Entries supplied:
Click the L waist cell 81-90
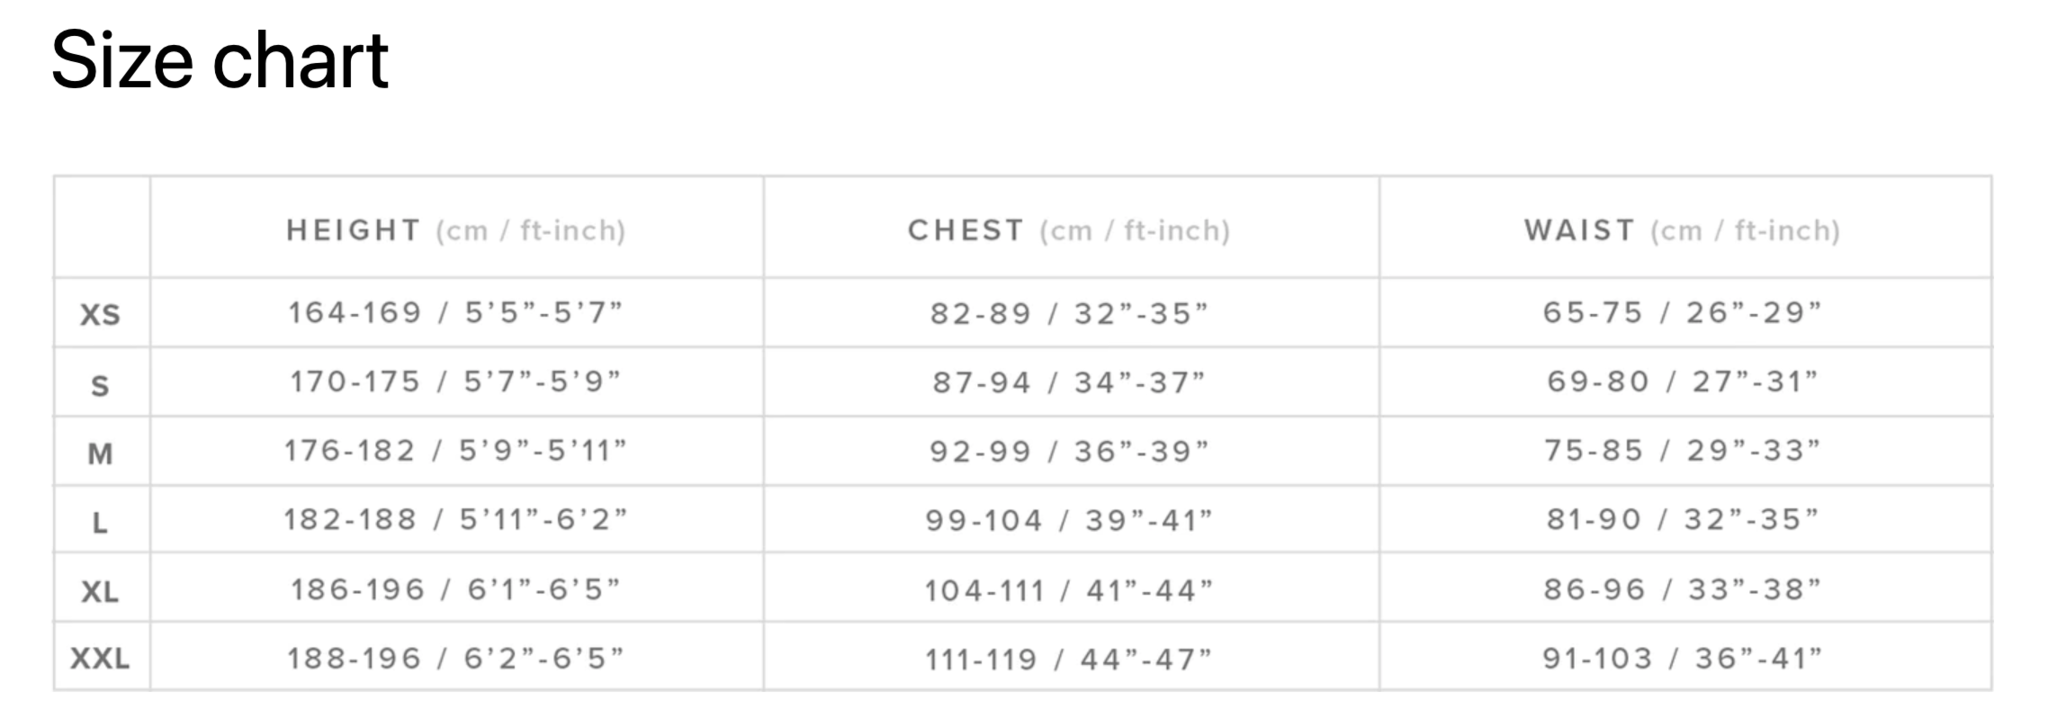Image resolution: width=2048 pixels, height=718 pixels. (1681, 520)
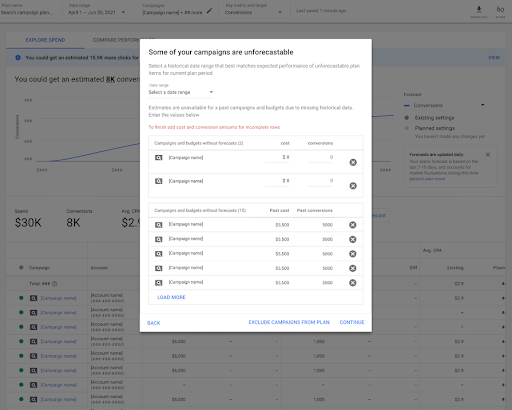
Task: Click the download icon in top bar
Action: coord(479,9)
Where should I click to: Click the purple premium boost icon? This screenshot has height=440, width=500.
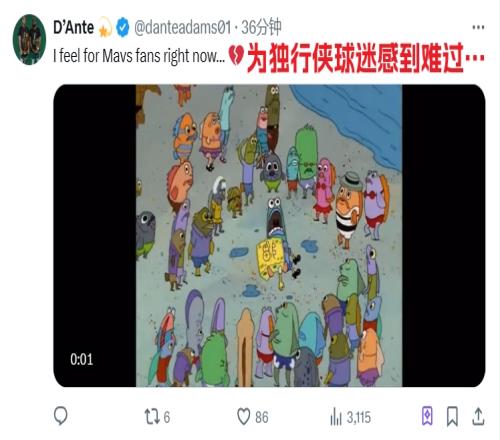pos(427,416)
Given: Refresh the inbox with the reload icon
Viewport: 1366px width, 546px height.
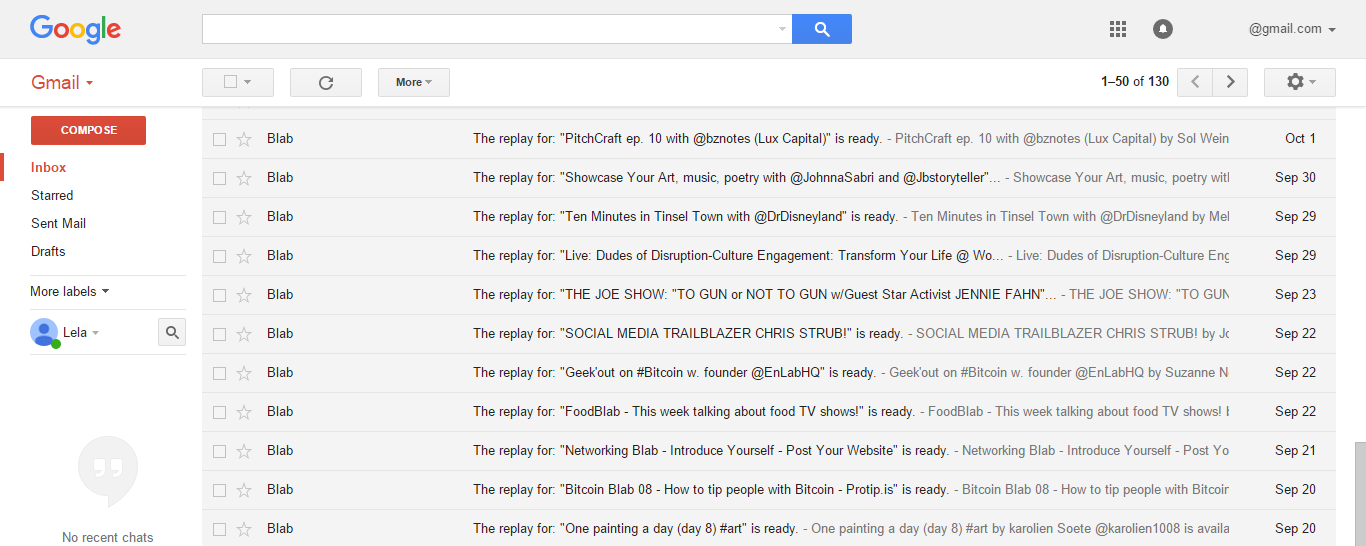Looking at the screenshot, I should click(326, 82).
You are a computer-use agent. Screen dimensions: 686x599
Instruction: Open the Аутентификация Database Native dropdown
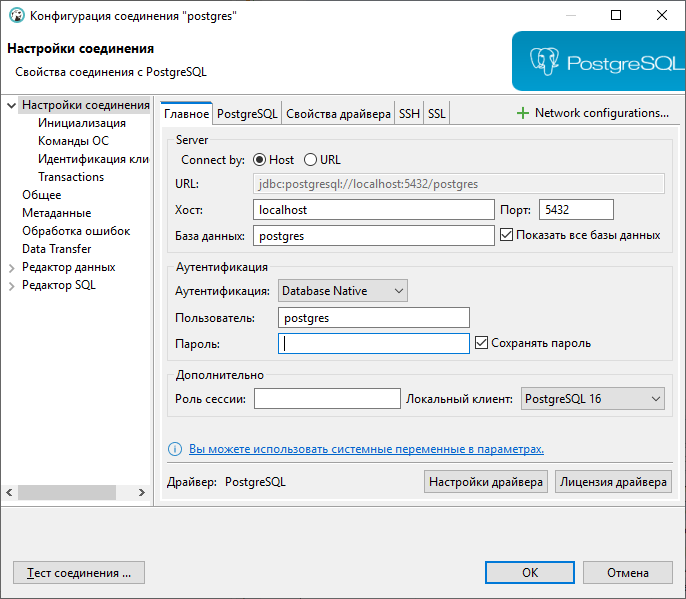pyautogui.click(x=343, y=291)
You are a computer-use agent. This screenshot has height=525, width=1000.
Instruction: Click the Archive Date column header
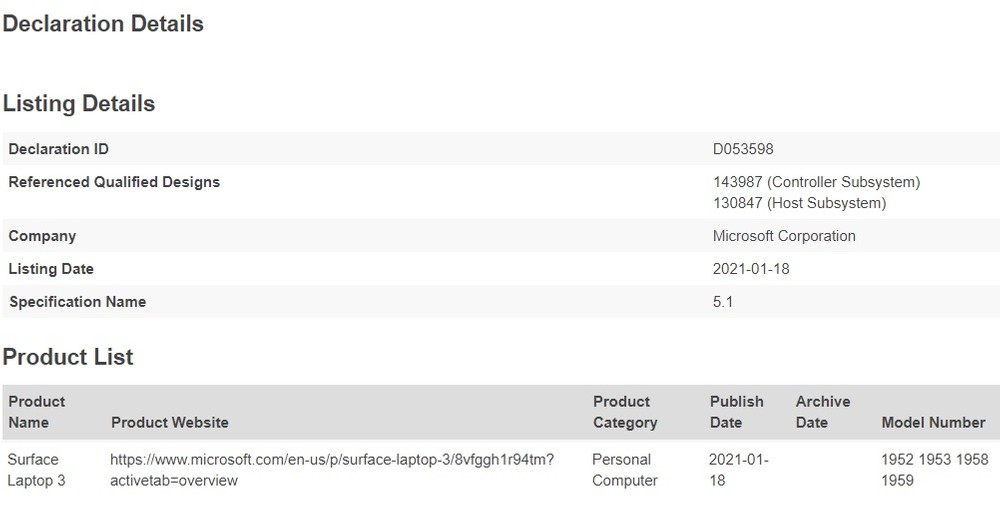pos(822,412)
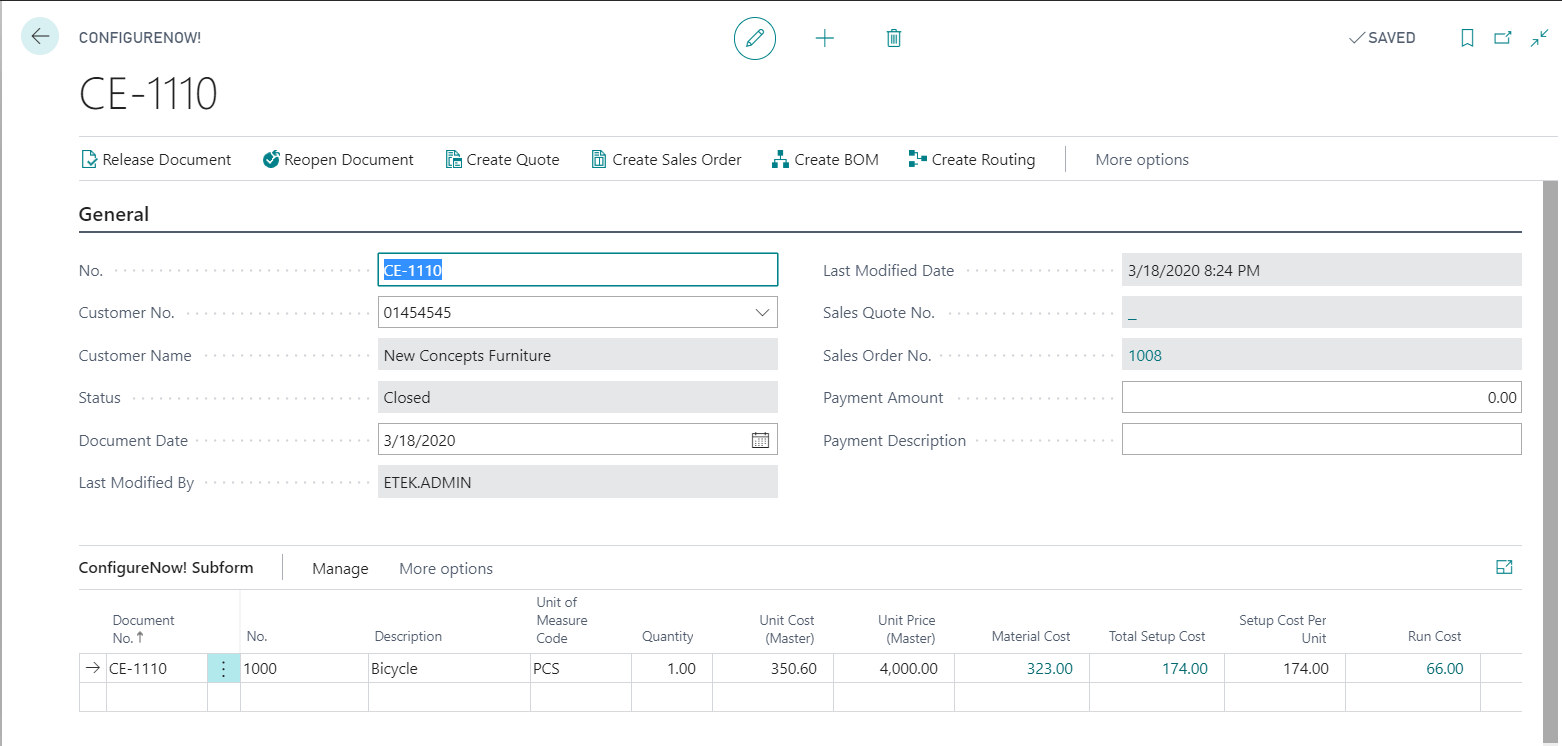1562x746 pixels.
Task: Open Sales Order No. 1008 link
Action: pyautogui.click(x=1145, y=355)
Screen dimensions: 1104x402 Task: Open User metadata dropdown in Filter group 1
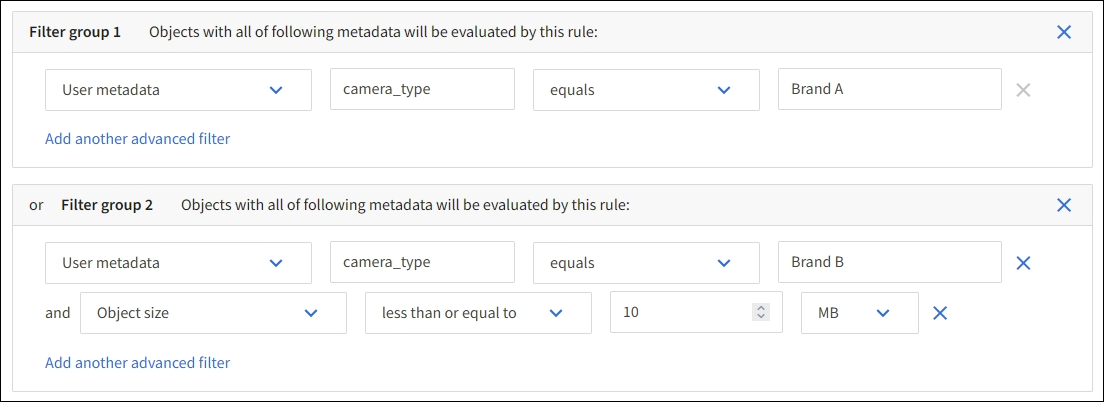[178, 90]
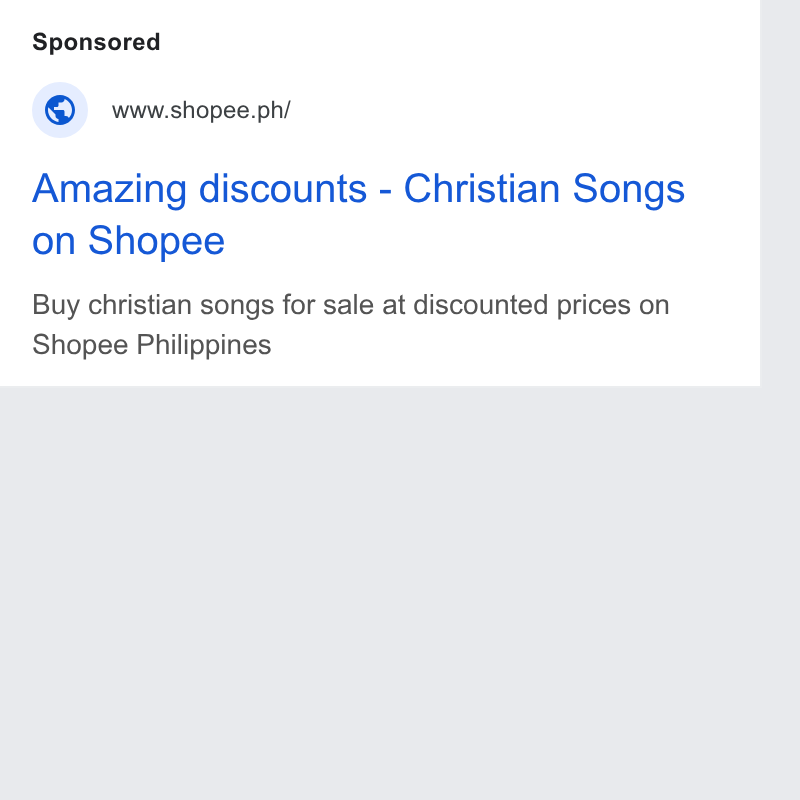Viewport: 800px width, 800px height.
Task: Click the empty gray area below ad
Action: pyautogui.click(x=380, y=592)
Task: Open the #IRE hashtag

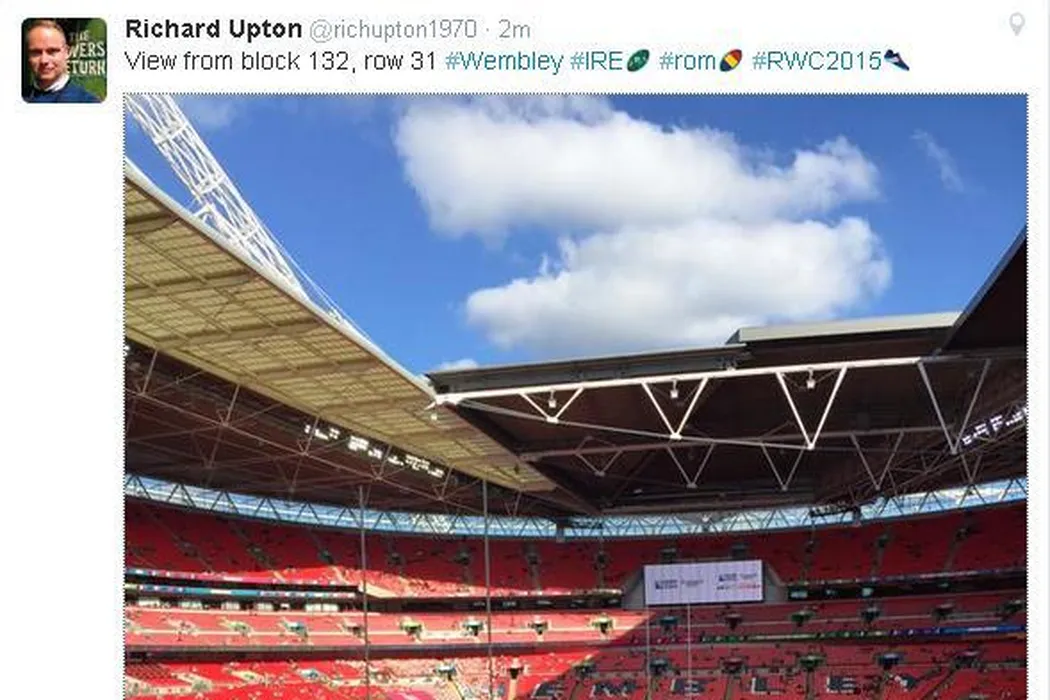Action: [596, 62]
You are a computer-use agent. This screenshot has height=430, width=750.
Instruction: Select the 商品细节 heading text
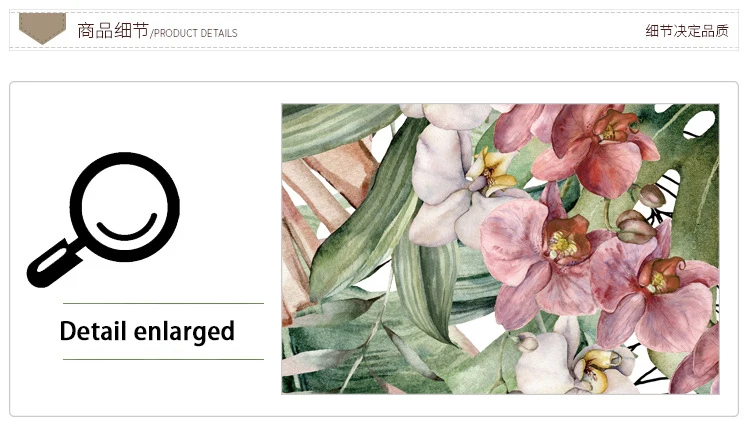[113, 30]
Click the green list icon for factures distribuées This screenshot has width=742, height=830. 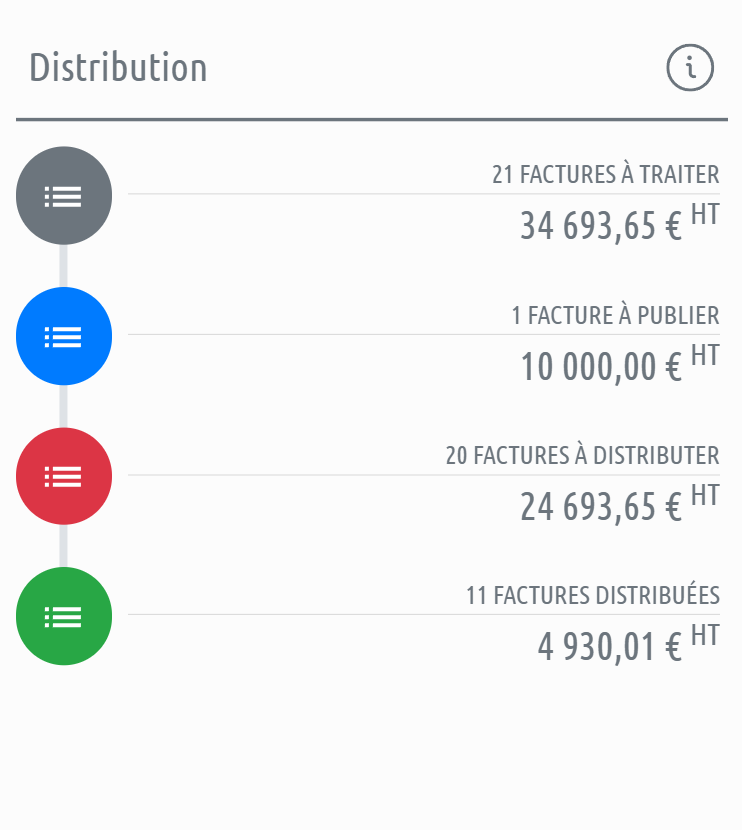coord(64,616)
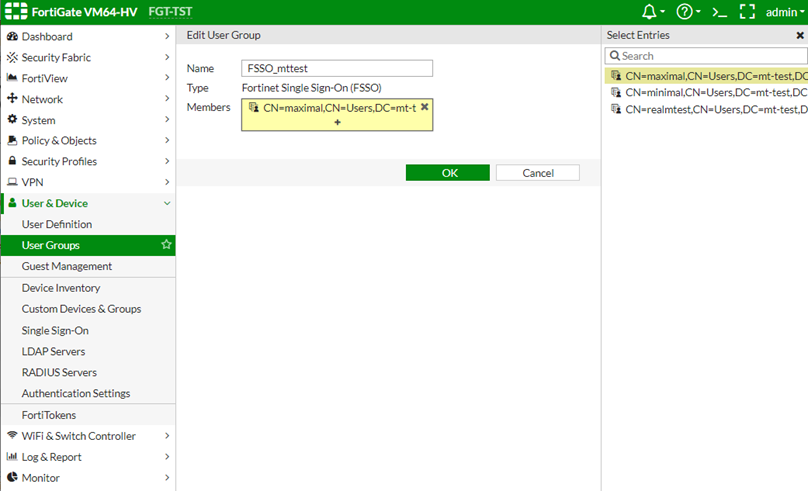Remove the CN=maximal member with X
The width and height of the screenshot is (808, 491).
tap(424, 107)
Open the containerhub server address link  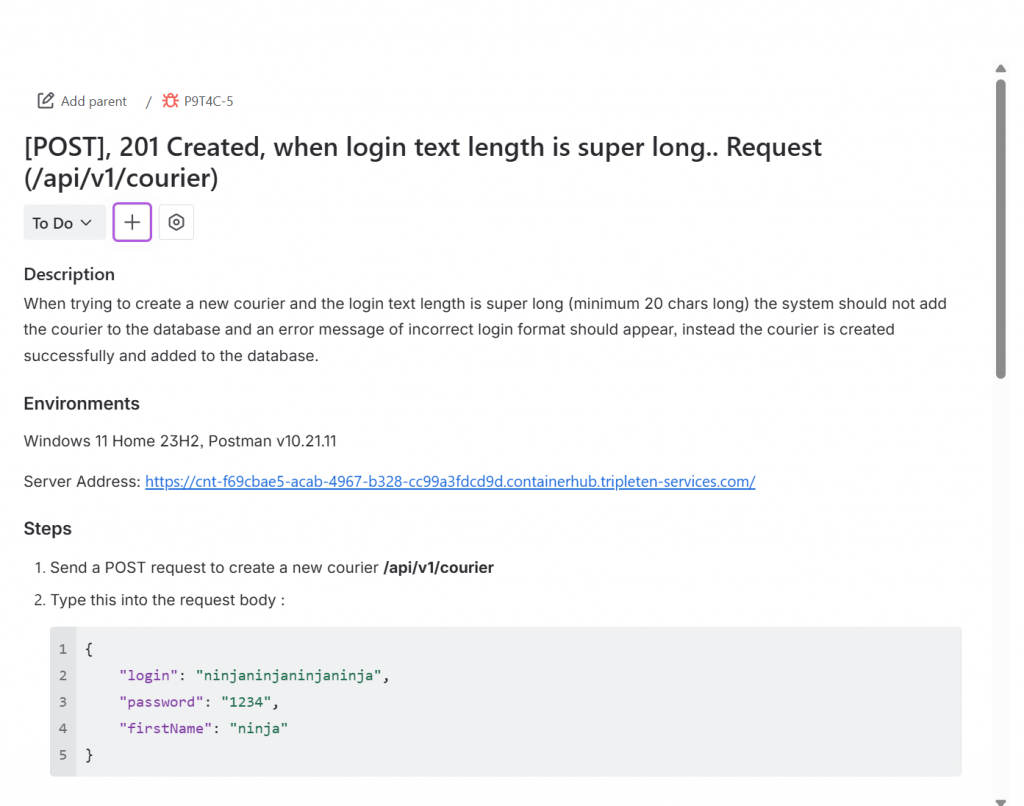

Work to do: Format everything in the data from the line containing "You are a computer-use agent. Screen" down to the line containing "Action: [596, 62]", both included, as a Markdown table with the columns Row and Entry. Omit blank lines and leave the pictures out.

Written response:
| Row | Entry |
|---|---|
| 1 | You are a computer-use agent. Screen dimensions: 686x599 |
| 2 | Instruction: Open the Аутентификация Database Native dropdown |
| 3 | pyautogui.click(x=343, y=291) |
| 4 | You are a computer-use agent. This screenshot has height=525, width=1000. |
| 5 | Instruction: Click the Archive Date column header |
| 6 | pos(822,412) |
| 7 | 1562x746 pixels. |
| 8 | Task: Open Sales Order No. 1008 link |
| 9 | Action: pyautogui.click(x=1145, y=355) |
| 10 | Screen dimensions: 1104x402 Task: Open User metadata dropdown in Filter group 1 |
| 11 | [178, 90] |
| 12 | Viewport: 800px width, 800px height. |
| 13 | Task: Click the empty gray area below ad |
| 14 | Action: pyautogui.click(x=380, y=592) |
| 15 | Task: Open the #IRE hashtag |
| 16 | Action: [596, 62] |